Camp aims to keep kids of incarcerated parents on right track

KAPAA — A fundraiser is slated Sunday for a Kauai camp that aims to keep kids from following in the footsteps of jailed parents.

Camp Agape is designed to bring a hopeful future to children of incarcerated parents. “Agape” is a Greek word meaning “unconditional love,” so camp leaders, trained volunteers and junior mentors strive to break the cycle of incarceration by demonstrating love and understanding to youth campers.

“It’s a focused attempt to try to stop these children from coming to prison themselves,” said Clayton Sui, chaplain at Kauai Community Correctional Center. “If both of their parents have been in jail, they have a 90 percent chance that they will end up incarcerated at some point in their life. These are national statistics we are fighting against. We don’t want to see any of these children end up in prison at any time in their lives. So anything we can do to put a stop to that is our goal.”

There are more than 800,000 incarcerated parents in the U.S. who have over 1.8 million children who are minors. In Hawaii, the child of an incarcerated parent is 80 percent more likely to be jailed in their lifetime, according to Hawaii’s Children of Incarcerated Parents Task Force Report.

The annual, four-day camp is filled with activities and events that communicate the gospel through love, trust, forgiveness and hope. It was held here for the first time last October.

“We were able to help 48 children and give them all of these things for free,” Sui said. “They get to take home supplies that we provide for them, a sleeping bag, backpack filled with toiletries, and three beautiful shirts from Camp Agape. They get to do all these activities 100 percent free.”

The camp includes ziplining, archery, surfing, sailing, horseback riding, games, crafts, skits and mentoring.

“All of these activities are meant to teach lessons of trust and hope and love and forgiveness,” Sui said, “so that one day they might be able to forgive their parents and develop healthy relationships with them. We want to protect these children, so they don’t fall in the footsteps of their parents.”

The nonprofit began on Oahu in 2005 when Pastor Roy Yamamoto was given a vision to start a camp and share God’s love with children whose parents are in prison.

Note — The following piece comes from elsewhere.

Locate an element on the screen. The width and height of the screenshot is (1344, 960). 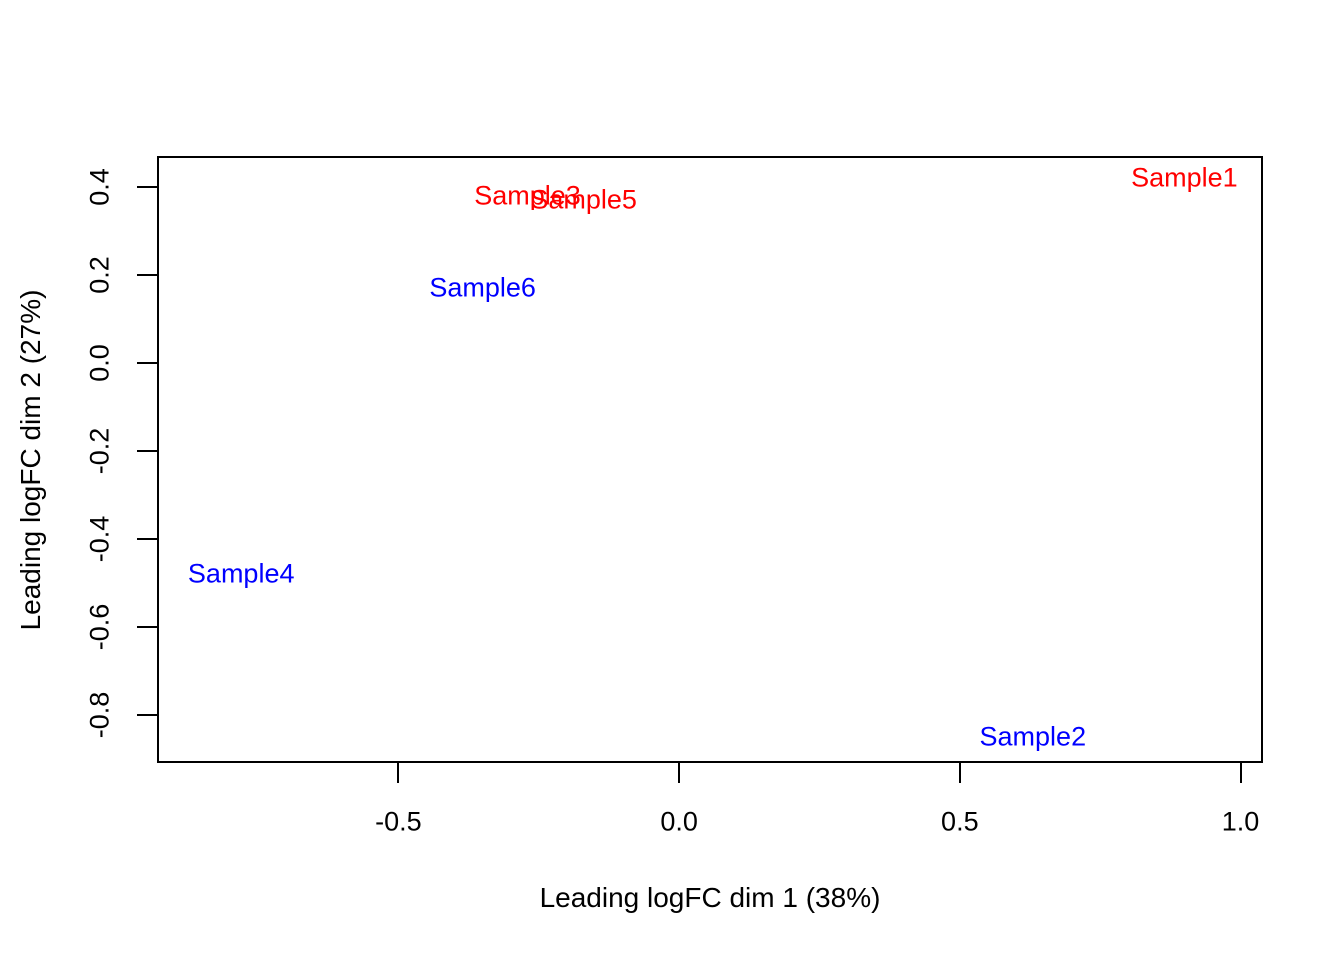
y-axis-tick-label: -0.6 is located at coordinates (100, 626).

“He was a former inmate himself and was miraculously released from prison terms,” Sui said. “He was facing two life sentences. He was released by some miracle and promised God he would go out and help these children and former inmates get their lives back in order.”

This year, the camp is scheduled Oct. 6-9 on the North Shore, during the public school fall break. About 60 to 70 campers are expected to attend and more than 150 volunteers make it possible, along with local support and donations.

“We have been given the opportunity and privilege to serve so many loving, talented, compassionate volunteers and to work with various organizations, businesses and churches,” said Camp Agape director Kerri Barros. “Many members with one goal to show God’s love to our kids, show them a new path to life and break the cycle of incarceration.”

An Camp Agape Kauai fundraiser is scheduled 11 a.m. to 9 p.m. Sunday at Wahooo’s Seafood Grill & Bar in Kapaa.

Twelve bands will be donating time and talent again to raise money and help children attend the 2017 Camp Agape. Tickets are $15.

“To share in the first annual End of Summer Jam was so rewarding,” said LaVerne Corpuz, vocalist for Vibrations, one of the bands performing at the fundraiser again. “The proceeds benefited children whose parents are incarcerated with an opportunity to attend camp to learn to think positive and deal with loneliness and hardships in life with assertiveness.”

Last year’s inaugural Camp Agape fundraiser brought in about $1,000.

“We really believe in community. We believe that all together we can do this,” Sui said. “We cannot do this on our own. We can’t do it as one group of people. We can only do it as an island.”